Box it up and send it back
We live in a returnable, refundable, rebatable world. If you don't like your new stereo, box it up and bring it back to the shop. If those new shoes, bought from a catalog, don't fit like you expected, send them back. If dinner wasn't perfect, lobby your waiter for a free dessert. If you are unhappy with your spouse, well . . . divorce him or her and start looking for a new one. All of this returning makes us less, not more happy and fulfilled, according to Barry Schwartz in his book Paradox of Choice.
According to Schwartz, we think there is always something better behind "Door Number 2" in our society. We might be better off if we learned to live with what we've got. We might learn to love the foibles of our new television, rather than plotting its return, if we knew we were stuck with it. We might be more forgiving of our spouse's quirks if we were going to live with them for the rest of our lives.
In the past few months, I've been ruminating about these issues in a slightly different way. Could the publishing business and bookstores be more profitable, and thus happier, if they started moving away from a returnable model? Right now, 90% of the new books the bookstore buys can be returned to the publisher for credit.
I'll be the first to admit, this results in over-buying and it leads book buyers to have very little patience once the books are in the store. If a new hardback hasn't started selling in the first few weeks, I'm already contemplating its return. By two months, I've seen enough: it's outta here. There's no commitment. There's no love. If we truly owned those books, I'd try a lot harder to sell them. We would discount them, we would turn them into used books, and we would stack them on the remainder tables. It wouldn't exactly be love, but it might be more profitable if the publisher were providing some incentive for buying on a non-returnable basis.
We are at the beginning of a new buying season, and I've been asking all the reps what their publishers' terms are for purchasing non-returnable. You'd figure that buying and not returning would be something that publishers would want to encourage. After all, publishers are swamped with returns and often sell them for pennies on the dollar to remainder companies.
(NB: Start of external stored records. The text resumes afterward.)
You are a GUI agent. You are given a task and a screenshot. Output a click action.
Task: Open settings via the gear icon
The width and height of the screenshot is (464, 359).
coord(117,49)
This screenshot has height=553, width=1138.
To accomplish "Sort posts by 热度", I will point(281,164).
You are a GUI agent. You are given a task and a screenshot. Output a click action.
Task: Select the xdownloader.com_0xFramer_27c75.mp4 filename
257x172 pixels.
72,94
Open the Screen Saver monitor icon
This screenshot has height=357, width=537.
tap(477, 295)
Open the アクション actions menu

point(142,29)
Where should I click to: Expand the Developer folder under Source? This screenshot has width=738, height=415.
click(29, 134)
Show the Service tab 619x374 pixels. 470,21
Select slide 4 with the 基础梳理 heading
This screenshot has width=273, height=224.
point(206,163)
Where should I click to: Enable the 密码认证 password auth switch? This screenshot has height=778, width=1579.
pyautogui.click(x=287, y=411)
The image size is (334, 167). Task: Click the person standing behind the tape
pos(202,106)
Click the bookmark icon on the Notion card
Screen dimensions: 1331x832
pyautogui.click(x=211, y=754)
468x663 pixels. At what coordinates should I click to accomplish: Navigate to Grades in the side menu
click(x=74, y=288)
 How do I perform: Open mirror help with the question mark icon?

The publishers offer greatly varying incentives. Hachette (formerly Time Warner) has a generous non-returnable discount, but Penguin and W.W. Norton just give the tiniest smidgen of an extra discount for buying books as non-returnable. When I asked the Norton rep about this she had a reasonable explanation. Norton is a publisher whose livelihood depends on the sales of midlist books: those with smaller print runs, such as more literary novels and those by first-time authors. So Norton fears that if stores buy on a non-returnable basis, they would be less likely to take a risk on these titles. This is a legitimate concern, but surely there must be some way around it. Perhaps, the discount on the whole order could be tied to the percentage of these midlist titles that a store is willing to buy.
With Hachette's extra discount, plus the savings in freight from not shipping hundreds of books back, we can come out ahead, even if we don't change our buying methods. Everyone would win. According to my calculations, which are based on how many books we return and common sense, if a major publisher offered an extra 6% discount, that would usually make it worthwhile to buy non-returnable.
I have another reason, beyond pure profit, that I'd like to see the industry go towards non-returnable incentives. It seems criminal to me to be shipping these books back and forth and back across the country. That's a lot of fuel, in a time when oil seems especially costly. It's no accident that we are at war in Iraq and that drilling in the Arctic comes up every year. We are also cutting down a lot of trees for books that no one wants. It is with rueful irony that I noticed that deforestation is one of the major factors failed societies have in common with each other, according to Jared Diamond's Collapse.
Z is for Zorro and his travels
Here's an example of the current system: We are selling Isabel Allende's hardback Zorro as a remainder at the store. That book was originally shipped from HarperCollins' Scranton, Pennsylvania warehouse to a bookstore, perhaps on the West Coast. The store then shipped it back to Scranton, and then Harper sent it to a remainder company in Georgia. Finally, the remainder warehouse sent it here to Boulder, Colorado. Now we are trying to sell this pound of paper for less than $8. Wouldn't we all be better off if this tree were still in the forest? How much do you think UPS made on the deal? By the way, Zorro, as a new paperback, is selling at a disappointing rate. What a surprise.
What if the book were sold by Harper at a better discount? The original west coast store could have either ordered fewer books to start, or cut the price and made a display out of them once they realized that they had too many. Instead, they -- like us -- packed up a perfectly salable book and returned it. Buying non-returnable would have saved an awful lot of money for the store and for Harper, and it would have been more profitable for all involved -- except UPS and the remainder company.